_Goal of the exercise_
Among the records that follow, find the line with "Open the AI-powered search link" and the line with "You are a computer-use". Set down those lines and all lines between them exactly, without adding anything.

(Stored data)
========

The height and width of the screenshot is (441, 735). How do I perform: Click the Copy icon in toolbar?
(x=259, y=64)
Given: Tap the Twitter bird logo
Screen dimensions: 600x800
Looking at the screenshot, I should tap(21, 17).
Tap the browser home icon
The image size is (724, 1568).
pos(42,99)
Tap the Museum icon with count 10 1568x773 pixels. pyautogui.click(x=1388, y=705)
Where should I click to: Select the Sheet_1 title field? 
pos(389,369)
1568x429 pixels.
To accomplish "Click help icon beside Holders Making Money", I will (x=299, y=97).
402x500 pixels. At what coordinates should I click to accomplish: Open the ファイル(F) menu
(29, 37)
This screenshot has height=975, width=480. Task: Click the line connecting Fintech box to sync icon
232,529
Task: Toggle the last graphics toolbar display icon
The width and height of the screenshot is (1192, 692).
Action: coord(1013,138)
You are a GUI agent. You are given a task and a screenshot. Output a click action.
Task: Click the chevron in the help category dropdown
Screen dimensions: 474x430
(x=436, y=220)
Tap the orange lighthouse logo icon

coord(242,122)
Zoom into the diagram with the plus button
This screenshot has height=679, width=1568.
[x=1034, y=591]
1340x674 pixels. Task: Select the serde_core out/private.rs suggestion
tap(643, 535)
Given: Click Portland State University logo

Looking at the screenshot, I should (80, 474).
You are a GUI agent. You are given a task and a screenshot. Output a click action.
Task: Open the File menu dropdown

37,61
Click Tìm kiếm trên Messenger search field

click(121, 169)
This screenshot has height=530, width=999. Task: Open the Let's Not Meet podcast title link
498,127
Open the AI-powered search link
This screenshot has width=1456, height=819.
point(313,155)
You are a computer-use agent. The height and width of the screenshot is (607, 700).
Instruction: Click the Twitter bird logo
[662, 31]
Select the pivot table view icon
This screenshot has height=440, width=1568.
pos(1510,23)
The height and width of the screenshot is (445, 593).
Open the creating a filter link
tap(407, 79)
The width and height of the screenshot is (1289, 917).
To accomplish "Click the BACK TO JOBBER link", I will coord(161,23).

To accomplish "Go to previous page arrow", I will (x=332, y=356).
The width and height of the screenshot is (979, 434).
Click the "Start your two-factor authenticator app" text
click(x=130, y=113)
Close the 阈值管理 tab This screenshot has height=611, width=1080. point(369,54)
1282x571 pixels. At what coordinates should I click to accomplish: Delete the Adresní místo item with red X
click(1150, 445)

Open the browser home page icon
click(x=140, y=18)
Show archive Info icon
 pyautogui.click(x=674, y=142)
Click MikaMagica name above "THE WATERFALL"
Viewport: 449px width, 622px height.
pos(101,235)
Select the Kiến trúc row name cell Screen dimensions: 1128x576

========

_Result for this task_
Open the AI-powered search link
This screenshot has width=1456, height=819.
point(313,155)
You are a computer-use agent. The height and width of the screenshot is (607, 700).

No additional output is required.